Decent work for Labor Day

By: Katherine Marshall

September 8, 2010

Jobs and spirituality rarely occur in the same phrase, yet few states are as soul-destroying as unemployment and for many of us, our work vocation is central to life's purpose and direction. Thus the notion of "decent work," a central mantra of the International Labour Organisation (ILO), has both practical and strongly ethical dimensions. ILO's definition is, after all, an international standard that is supposed to reflect our common ideal.

Here's what "decent work" conveys: it "sums up the aspirations of people in their working lives - their aspirations for opportunity and income; rights, voice and recognition; family stability and personal development; and fairness and gender equality. Ultimately these various dimensions of decent work underpin peace in communities and society."

That's a long way from Dilbert-like images of jobs as demeaning, mind-numbing, game-playing confinement in cubicles. And it stands in jarring contrast to horror stories of abused domestic workers, some far away and some uncomfortably close to home. It sheds a new light on why we need to care about and act to change the realities facing migrant workers and bonded and child labor.

Not all jobs are intrinsically fulfilling, yet with the growth of technology we can reasonably aspire to a far greater role for creativity in work. And there is no excuse, with the knowledge we have of labor conditions and with fervent leadership commitments to "decent work," to ignore what is wrong and to neglect the challenge of a "decent" society.

There are countless spiritual dimensions of this challenge. Pope Benedict XVI in the Encyclical Caritas in Veritate highlights decent work. For him, "it means work that expresses the essential dignity of every man and woman in the context of their particular society: work that is freely chosen, effectively associating workers, both men and women, with the development of their community; work that enables the worker to be respected and free from any form of discrimination; work that makes it possible for families to meet their needs and provide schooling for their children, without the children themselves being forced into labour; work that permits the workers to organize themselves freely, and to make their voices heard; work that leaves enough room for rediscovering one's roots at a personal, familial and spiritual level; work that guarantees those who have retired a decent standard of living."

Ela Bhatt, the remarkable woman who founded SEWA, the India based Self-Employed Women's Association, recognizes how deeply work is part of self esteem. She ties her mission and the values that underlie it to Gandhian principles, above all to the notion of trusteeship, which is about a shared responsibility of employers, capitalists, governments, and those who labor.

In the process of organizing the most scorned of India's "informal" workers, she sees that women's self esteem grows as she "knows 'I can manage,' she knows that she is important, she knows her identity, that 'I am a worker.' She has a name, an address, a bank account number, an insurance policy, a pension plan. She has learned who the exploiting forces are. She is more aware that poverty is not destiny: that she does not have to accept that as her destiny. You see that transformation all the time. The macro forces change, but what the women have gained is self esteem, a sense of mutuality that is strength giving."

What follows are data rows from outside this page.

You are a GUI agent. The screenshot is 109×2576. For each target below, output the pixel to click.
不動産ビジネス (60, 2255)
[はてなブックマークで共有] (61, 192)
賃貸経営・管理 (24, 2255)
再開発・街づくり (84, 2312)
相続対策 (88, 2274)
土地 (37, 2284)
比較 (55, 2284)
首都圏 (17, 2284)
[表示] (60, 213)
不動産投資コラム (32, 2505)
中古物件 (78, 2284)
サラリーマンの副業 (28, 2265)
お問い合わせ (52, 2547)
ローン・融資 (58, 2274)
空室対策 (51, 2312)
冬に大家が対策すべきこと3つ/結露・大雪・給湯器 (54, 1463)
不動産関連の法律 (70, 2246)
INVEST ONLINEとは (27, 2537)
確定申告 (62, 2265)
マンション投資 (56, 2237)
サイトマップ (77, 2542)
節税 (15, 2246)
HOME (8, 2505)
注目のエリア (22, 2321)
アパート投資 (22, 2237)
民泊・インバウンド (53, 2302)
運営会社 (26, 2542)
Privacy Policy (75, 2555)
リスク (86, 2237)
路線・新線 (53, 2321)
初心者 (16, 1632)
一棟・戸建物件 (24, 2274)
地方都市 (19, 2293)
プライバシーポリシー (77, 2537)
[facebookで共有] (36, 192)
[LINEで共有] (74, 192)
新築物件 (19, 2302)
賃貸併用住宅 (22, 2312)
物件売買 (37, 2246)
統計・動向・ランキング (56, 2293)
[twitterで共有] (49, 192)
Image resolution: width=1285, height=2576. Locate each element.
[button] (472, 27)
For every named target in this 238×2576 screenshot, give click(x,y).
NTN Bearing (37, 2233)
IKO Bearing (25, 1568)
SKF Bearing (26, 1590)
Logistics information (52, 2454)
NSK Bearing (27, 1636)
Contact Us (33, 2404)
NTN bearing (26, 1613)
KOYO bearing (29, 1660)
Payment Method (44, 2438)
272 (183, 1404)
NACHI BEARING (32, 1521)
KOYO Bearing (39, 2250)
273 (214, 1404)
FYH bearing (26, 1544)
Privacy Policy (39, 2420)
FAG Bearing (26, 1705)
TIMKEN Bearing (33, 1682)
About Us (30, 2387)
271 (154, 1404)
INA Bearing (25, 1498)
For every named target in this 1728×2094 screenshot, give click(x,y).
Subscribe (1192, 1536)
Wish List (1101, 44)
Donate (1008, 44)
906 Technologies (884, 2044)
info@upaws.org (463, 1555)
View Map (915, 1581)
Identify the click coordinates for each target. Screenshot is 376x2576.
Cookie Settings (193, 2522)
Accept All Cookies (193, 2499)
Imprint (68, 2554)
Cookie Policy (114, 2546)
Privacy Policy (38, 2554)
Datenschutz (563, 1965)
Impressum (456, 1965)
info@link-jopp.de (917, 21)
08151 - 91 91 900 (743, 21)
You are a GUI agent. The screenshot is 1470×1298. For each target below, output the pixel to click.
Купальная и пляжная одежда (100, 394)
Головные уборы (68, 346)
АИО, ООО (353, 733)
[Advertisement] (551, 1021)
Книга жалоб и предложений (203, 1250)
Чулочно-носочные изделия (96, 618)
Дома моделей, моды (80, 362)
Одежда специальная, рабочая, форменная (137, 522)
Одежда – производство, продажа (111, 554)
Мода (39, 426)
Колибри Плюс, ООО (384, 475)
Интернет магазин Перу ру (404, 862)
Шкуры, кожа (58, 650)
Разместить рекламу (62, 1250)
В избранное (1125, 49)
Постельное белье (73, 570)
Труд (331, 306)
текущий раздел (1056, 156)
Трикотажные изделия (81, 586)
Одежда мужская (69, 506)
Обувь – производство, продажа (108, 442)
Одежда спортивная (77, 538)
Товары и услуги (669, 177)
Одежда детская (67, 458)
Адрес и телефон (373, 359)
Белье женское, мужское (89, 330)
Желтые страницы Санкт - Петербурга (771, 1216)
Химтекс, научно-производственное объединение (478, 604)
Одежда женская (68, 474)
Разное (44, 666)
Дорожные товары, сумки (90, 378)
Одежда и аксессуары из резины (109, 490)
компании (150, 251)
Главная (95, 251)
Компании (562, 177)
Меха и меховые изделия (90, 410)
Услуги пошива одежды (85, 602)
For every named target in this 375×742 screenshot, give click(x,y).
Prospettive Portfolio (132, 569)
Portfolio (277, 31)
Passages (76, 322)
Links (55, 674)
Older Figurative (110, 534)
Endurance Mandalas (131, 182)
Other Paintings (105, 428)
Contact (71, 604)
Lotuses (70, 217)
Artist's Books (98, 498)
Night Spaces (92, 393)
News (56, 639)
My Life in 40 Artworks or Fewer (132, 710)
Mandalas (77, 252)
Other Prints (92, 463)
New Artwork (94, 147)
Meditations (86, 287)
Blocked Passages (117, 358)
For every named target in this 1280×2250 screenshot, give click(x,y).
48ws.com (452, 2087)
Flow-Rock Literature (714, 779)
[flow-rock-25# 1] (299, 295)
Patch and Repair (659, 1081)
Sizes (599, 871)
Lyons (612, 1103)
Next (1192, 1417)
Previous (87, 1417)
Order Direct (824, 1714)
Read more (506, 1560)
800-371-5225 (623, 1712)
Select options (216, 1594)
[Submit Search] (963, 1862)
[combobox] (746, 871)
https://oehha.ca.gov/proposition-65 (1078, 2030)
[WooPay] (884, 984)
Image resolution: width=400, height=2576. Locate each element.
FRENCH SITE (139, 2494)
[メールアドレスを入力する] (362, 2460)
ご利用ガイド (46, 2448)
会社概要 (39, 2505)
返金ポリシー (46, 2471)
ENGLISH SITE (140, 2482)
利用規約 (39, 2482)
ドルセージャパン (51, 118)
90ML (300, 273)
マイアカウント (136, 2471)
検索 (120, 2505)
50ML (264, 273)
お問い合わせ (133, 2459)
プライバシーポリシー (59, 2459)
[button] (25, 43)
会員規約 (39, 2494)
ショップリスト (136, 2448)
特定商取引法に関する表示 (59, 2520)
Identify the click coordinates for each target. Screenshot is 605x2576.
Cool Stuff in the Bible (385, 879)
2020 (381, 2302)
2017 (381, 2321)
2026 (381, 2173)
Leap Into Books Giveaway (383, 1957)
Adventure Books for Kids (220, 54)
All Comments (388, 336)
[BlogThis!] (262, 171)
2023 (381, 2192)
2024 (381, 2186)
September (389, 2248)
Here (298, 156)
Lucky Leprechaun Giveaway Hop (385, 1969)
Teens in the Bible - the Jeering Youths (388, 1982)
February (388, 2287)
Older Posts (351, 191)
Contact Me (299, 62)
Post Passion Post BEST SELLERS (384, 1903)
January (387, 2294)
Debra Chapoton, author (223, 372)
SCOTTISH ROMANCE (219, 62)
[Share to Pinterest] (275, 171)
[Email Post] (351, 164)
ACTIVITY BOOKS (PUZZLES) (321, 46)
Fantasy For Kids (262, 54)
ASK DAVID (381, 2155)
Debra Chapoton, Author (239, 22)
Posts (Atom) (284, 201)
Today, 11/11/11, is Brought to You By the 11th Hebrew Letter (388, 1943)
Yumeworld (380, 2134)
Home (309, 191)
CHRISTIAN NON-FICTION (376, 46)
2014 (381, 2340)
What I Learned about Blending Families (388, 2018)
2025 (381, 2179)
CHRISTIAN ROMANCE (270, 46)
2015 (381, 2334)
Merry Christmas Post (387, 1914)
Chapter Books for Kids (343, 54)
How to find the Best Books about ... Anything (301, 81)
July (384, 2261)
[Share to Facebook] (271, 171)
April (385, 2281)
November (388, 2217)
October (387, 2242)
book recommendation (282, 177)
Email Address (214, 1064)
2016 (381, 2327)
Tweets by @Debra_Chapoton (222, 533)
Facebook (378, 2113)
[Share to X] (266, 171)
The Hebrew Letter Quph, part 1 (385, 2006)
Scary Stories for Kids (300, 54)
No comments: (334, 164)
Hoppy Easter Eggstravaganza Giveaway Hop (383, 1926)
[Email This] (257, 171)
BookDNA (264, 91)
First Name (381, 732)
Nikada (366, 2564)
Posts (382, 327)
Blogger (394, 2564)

Happiness, argues Ela Bhatt, is when you do something on your own, when you do things and you understand why and how. When people can be self-reliant, they are fiercely independent.

Far too many of our colleagues and compatriots face the stubborn reality of sticky joblessness that plagues America's economy and society. In much of the world, the situation is far far worse. Unemployment rates hover around 50 percent in too many societies and young people face bleak prospects of landing any job at all. Both in the United States and globally, working for decent jobs belongs at the very top of the agenda. As we work to tackle unemployment, in the United States and as part of international development strategies, we can and must work to create jobs but, at the same time, press forward in the mission of decent work for all.

That means economic growth and investment, of course. But it also means rethinking our notions of labor and work, raising standards, enhancing creativity, and above all restoring the core principles of dignity and respect.